**The task:** Output the data verbatim, minus the images.

**Information supplied:**
==*==
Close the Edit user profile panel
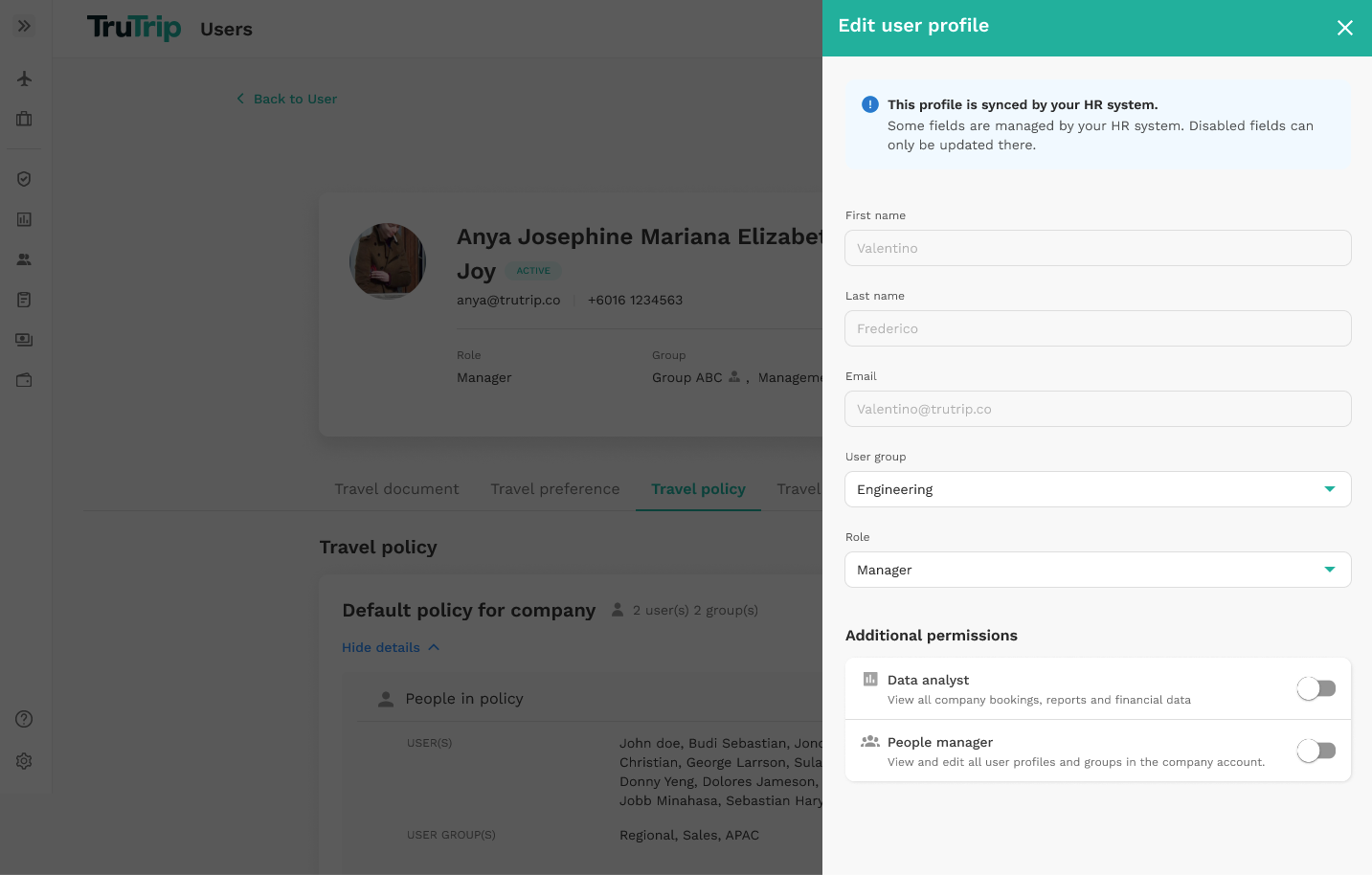click(x=1345, y=28)
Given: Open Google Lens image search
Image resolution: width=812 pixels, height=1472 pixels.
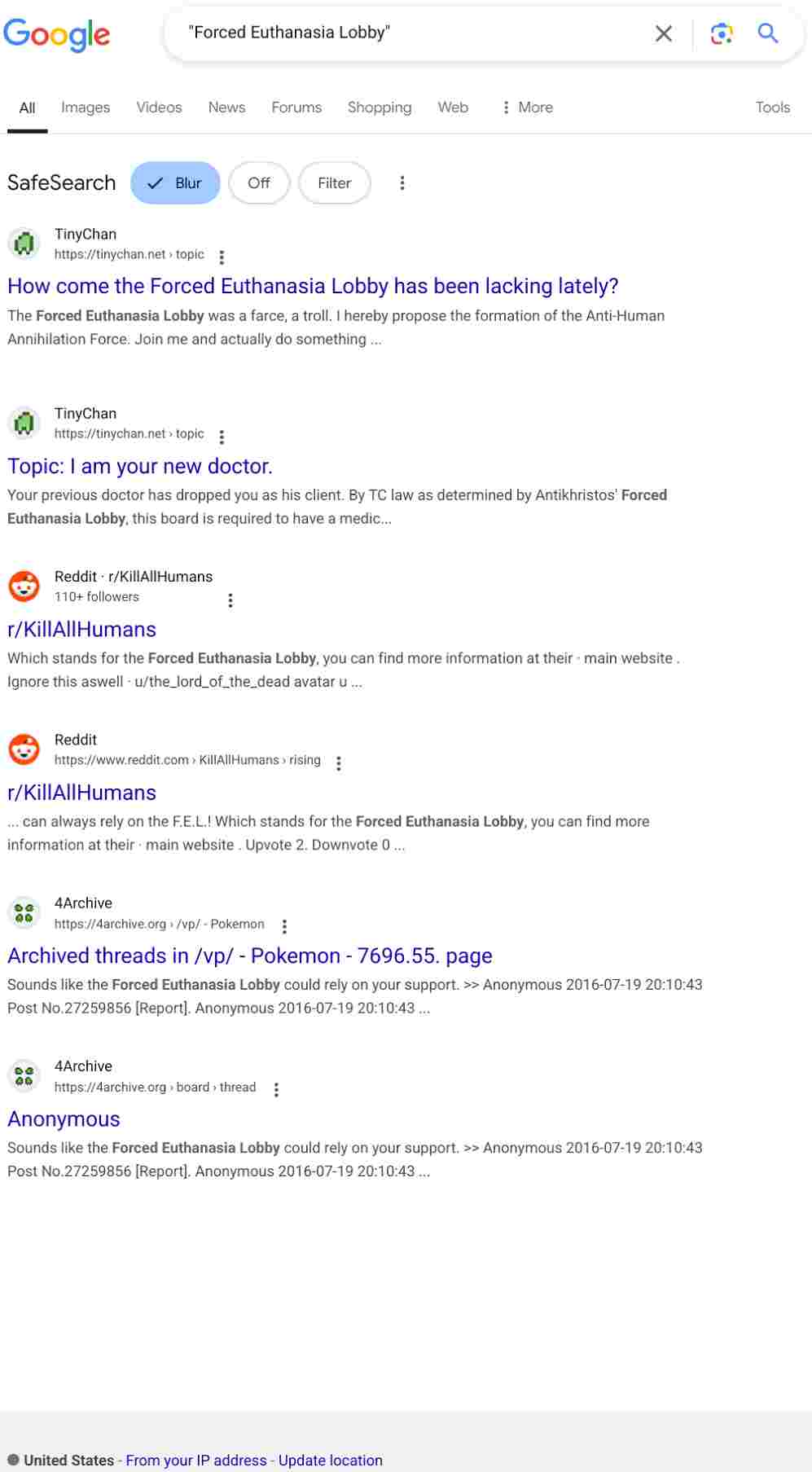Looking at the screenshot, I should (721, 33).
==*==
**Answer to this task:**
Close the Edit user profile panel
click(x=1345, y=28)
Given: Open Google Lens image search
Image resolution: width=812 pixels, height=1472 pixels.
Looking at the screenshot, I should (721, 33).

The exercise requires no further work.